Pajeon at Home

So I did a post about O’ngo Food Communications and the cooking class that I took there.  Many people have been asking about the Pajeon Recipe, so I am going to share it here.

This Pajeon recipe is great because it leaves you with a simple, delicious and most importantly crispy pancake!


The below recipe list includes a mix of seafood.  If you don’t like all the seafood or just feel like making a substitution feel free to experiment with things like bacon, spam, etc. Or you could omit the meat completely.
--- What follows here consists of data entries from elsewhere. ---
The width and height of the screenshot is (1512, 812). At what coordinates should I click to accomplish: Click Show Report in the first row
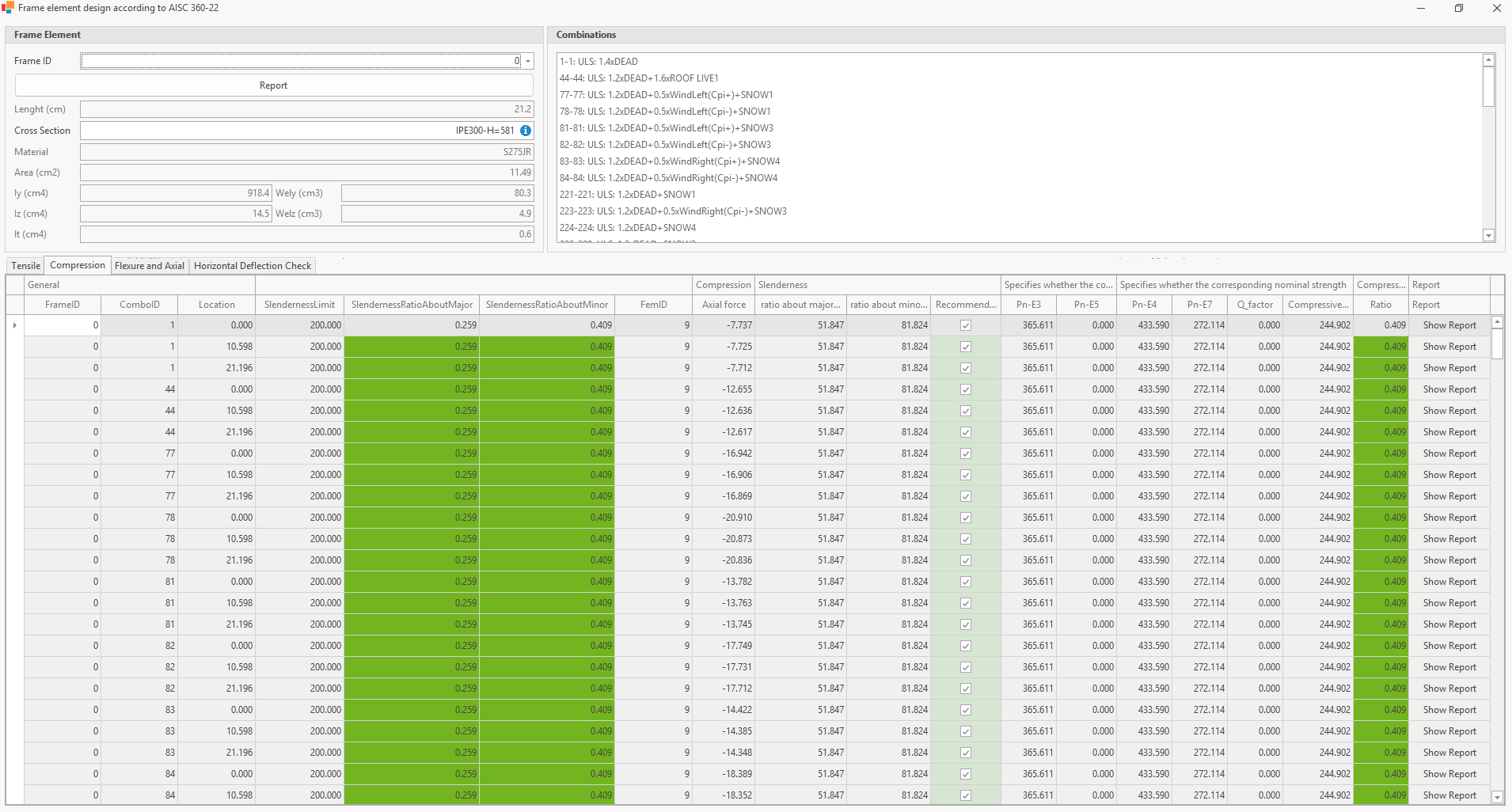[1449, 325]
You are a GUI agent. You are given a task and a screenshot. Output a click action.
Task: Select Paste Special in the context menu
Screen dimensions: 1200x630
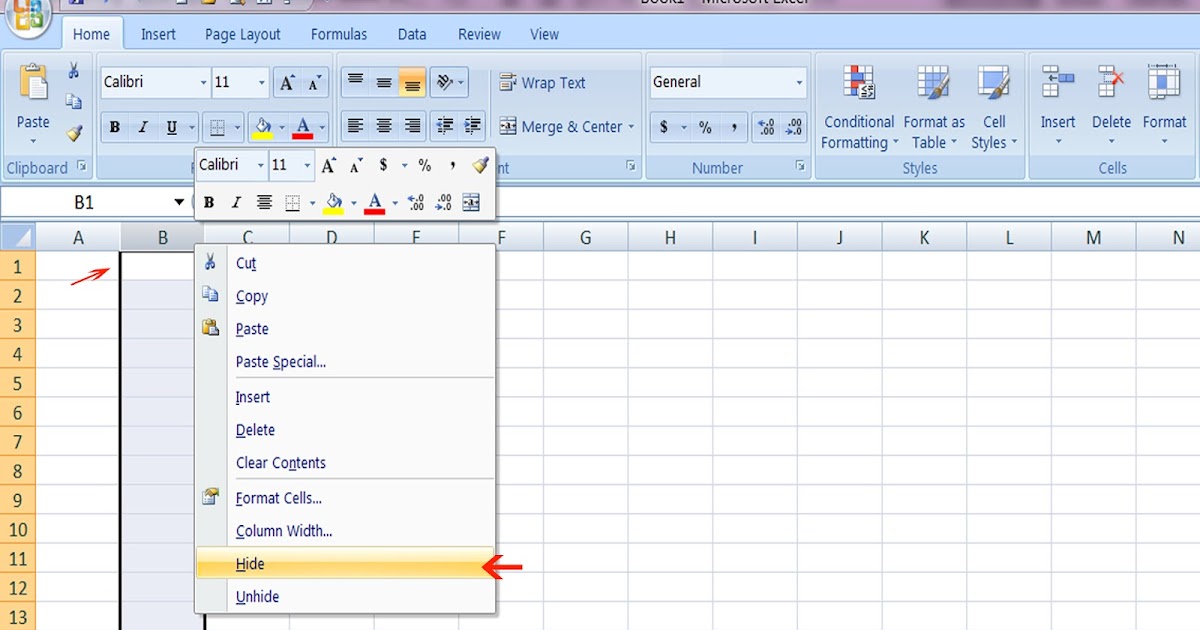280,361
  • 6 stalks thin Green Onions
  • Squid
  • Shrimp
  • 1/3 Red Chili
  • 1/3 Green Chili
  • 1/2 cup All Purpose Four
  • 10 grams Corn Starch
  • 1/2 cup ice cold Water
  • Pinch of Salt
  • Pinch of Black Pepper
  • 1 Egg
  • 2 tablespoons Vegetable Oil


1. Cut Green Onions into 2 inch pieces. Cut Chilis on the diagonal into thin slices. Cut Squid into strips.
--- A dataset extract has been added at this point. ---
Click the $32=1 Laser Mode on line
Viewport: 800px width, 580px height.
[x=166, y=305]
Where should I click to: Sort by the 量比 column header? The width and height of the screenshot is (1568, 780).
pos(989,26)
2. Mix Flour, Salt, and Pepper in a bowl. Add 90% of the water and mix, if it is a creamy yogurt consistency, you are okay.  If it is still too thick, add the remaining water.
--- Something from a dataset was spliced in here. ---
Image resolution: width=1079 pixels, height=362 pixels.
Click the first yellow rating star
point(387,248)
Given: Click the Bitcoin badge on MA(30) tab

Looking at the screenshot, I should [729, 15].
3. Add green onions  to the bowl and gently toss in the batter

4. Heat pan on medium and add the Vegetable Oil.

5. To test if pan is ready, drop a dab of batter and if it begins popping immediately, the oil is ready.


6. Add batter to pan.


7. Use a spatula to even spread batter in pan. It’s okay if you have holes.


8.  Once you pancake begins to get a little more firm, add your seafood pieces on top.


9. Then beat your egg gently and pour it on top of your pancake.  Squirt 1/2 tablespoon Vegetable Oil in the center on top of the egg.


10.  Add the Red and Green Chilis to top of pancake.


11.  When the pancake is 90% done and bottom is golden brown, flip pancake over and cook for another minute or two.

Cut up your pancake and dip it in some sauce and enjoy!

Dipping Sauce Ingredients:

  • 1 tablespoon Soy Sauce
  • 2 teaspoon rice vinegar
  • 1 teaspoon sugar
  • pinch of chili powder (optional)

Mix all ingredients together and until sugar dissolves.